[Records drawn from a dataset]
====

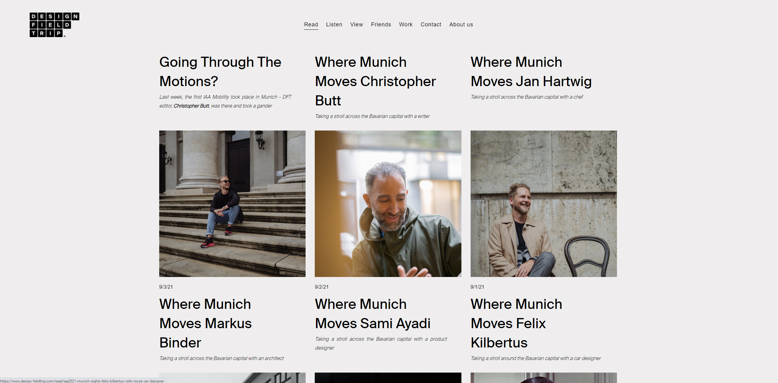Open Where Munich Moves Markus Binder title
778x383 pixels.
point(205,323)
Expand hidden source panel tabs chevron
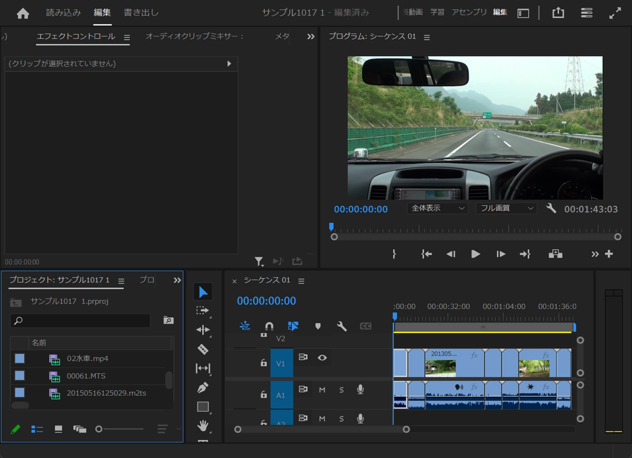This screenshot has height=458, width=632. click(x=311, y=37)
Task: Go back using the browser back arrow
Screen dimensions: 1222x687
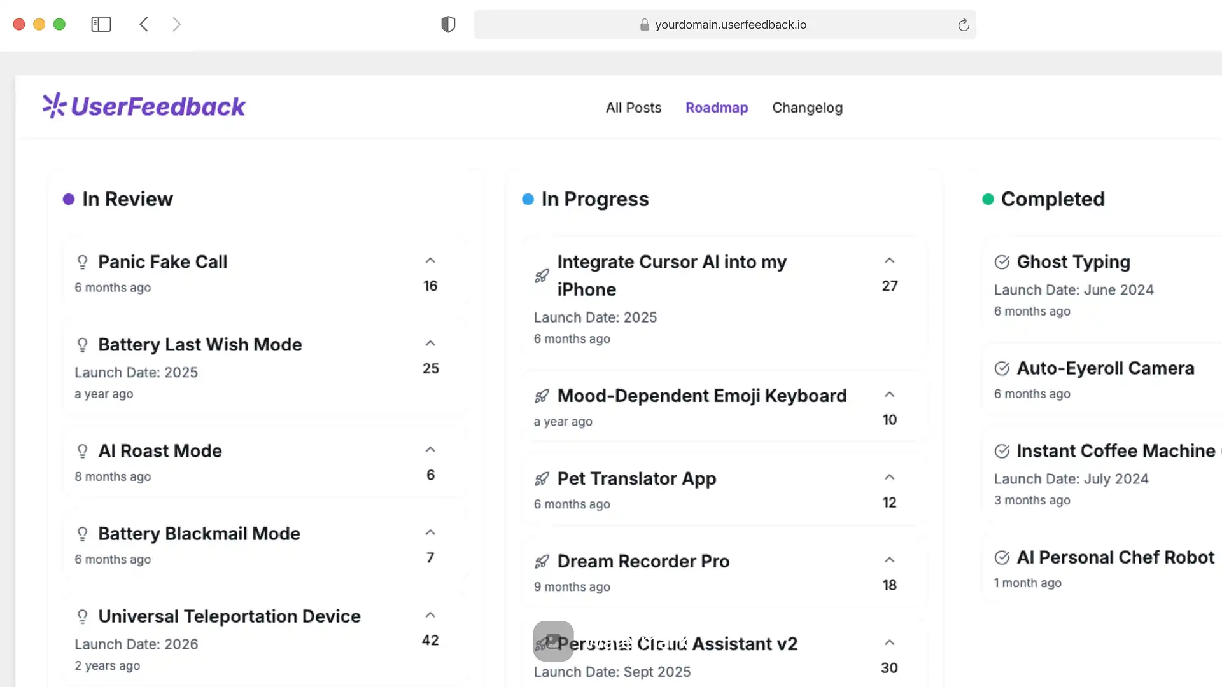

====

→ To do: Nothing but the lines from the line with "Task: Go back using the browser back arrow" through the last line of the data above should be printed, exactly as written and without pictures.

→ Reply:
Task: Go back using the browser back arrow
Screen dimensions: 1222x687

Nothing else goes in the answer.